(Task material begins)

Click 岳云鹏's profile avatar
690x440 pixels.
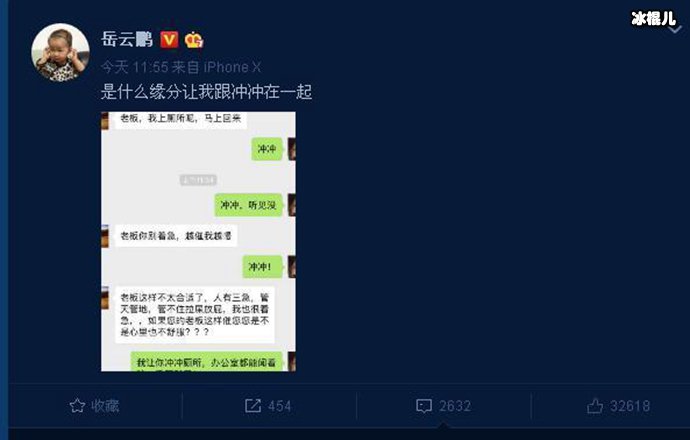(x=60, y=52)
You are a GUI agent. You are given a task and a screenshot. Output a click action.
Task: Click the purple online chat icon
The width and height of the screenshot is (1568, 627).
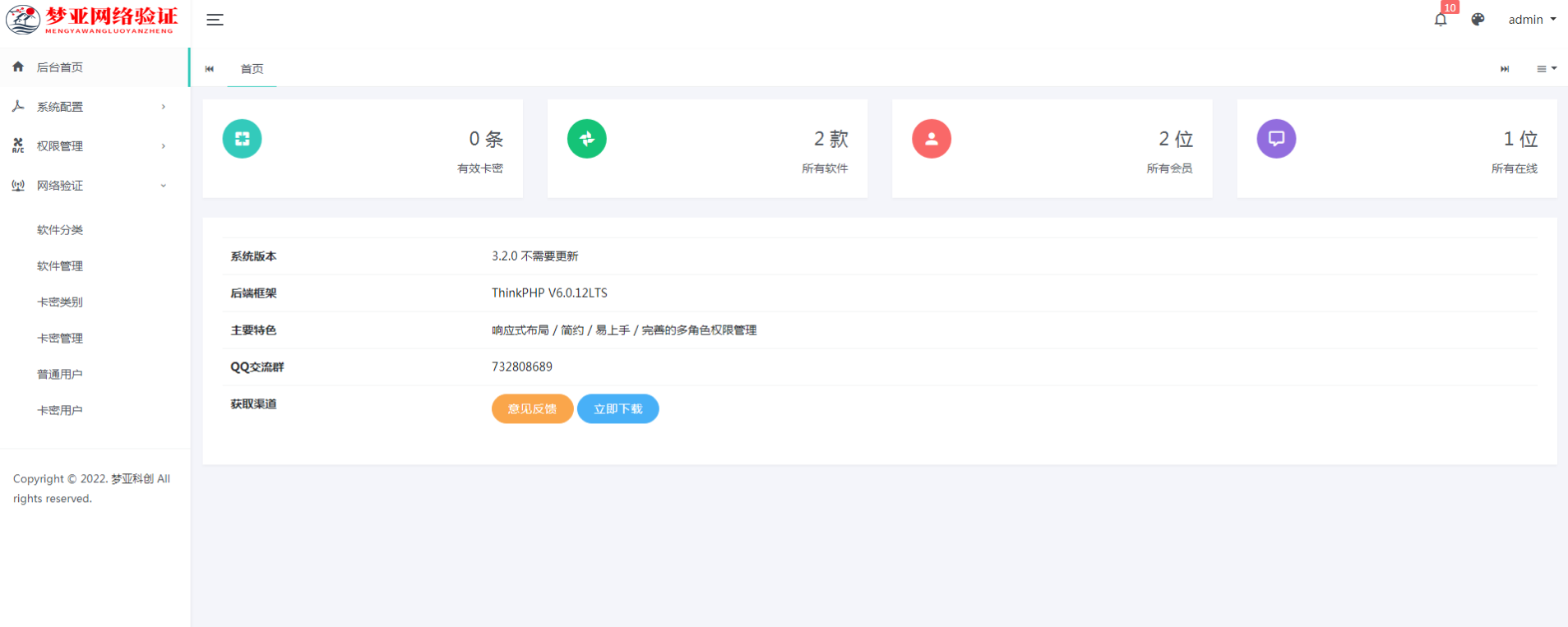[x=1275, y=139]
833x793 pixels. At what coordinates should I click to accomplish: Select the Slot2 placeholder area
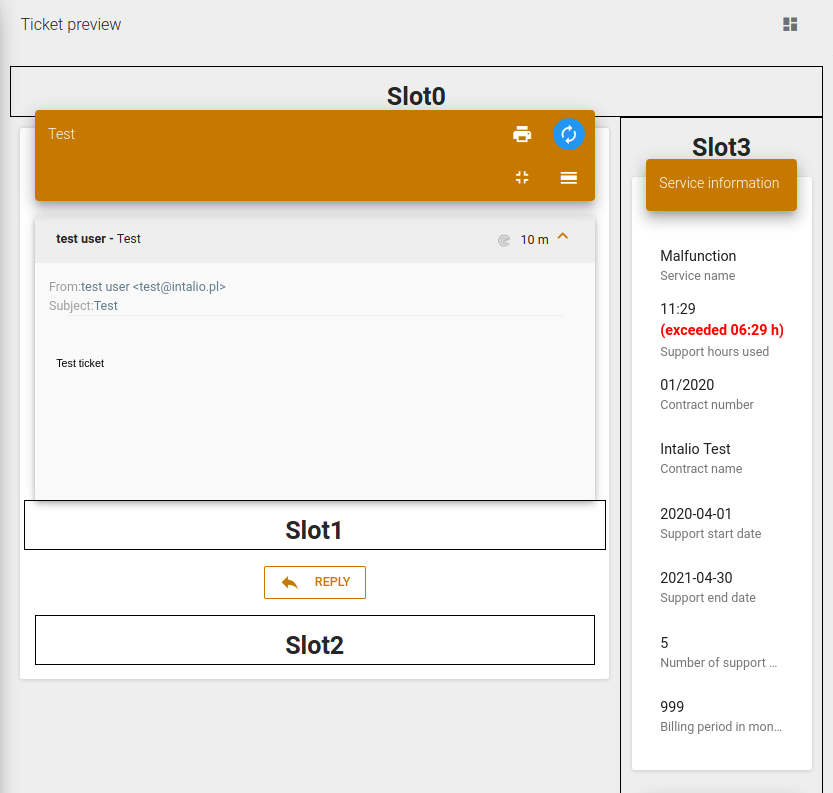[x=314, y=640]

(Task material ends)

-- About this task --
Please copy the lines above, starting at the one that holds "833x793 pixels. At" and stopping after the last line, exactly as they appear and minus the pictures.

-- Response --
833x793 pixels. At what coordinates should I click to accomplish: Select the Slot2 placeholder area
[x=314, y=640]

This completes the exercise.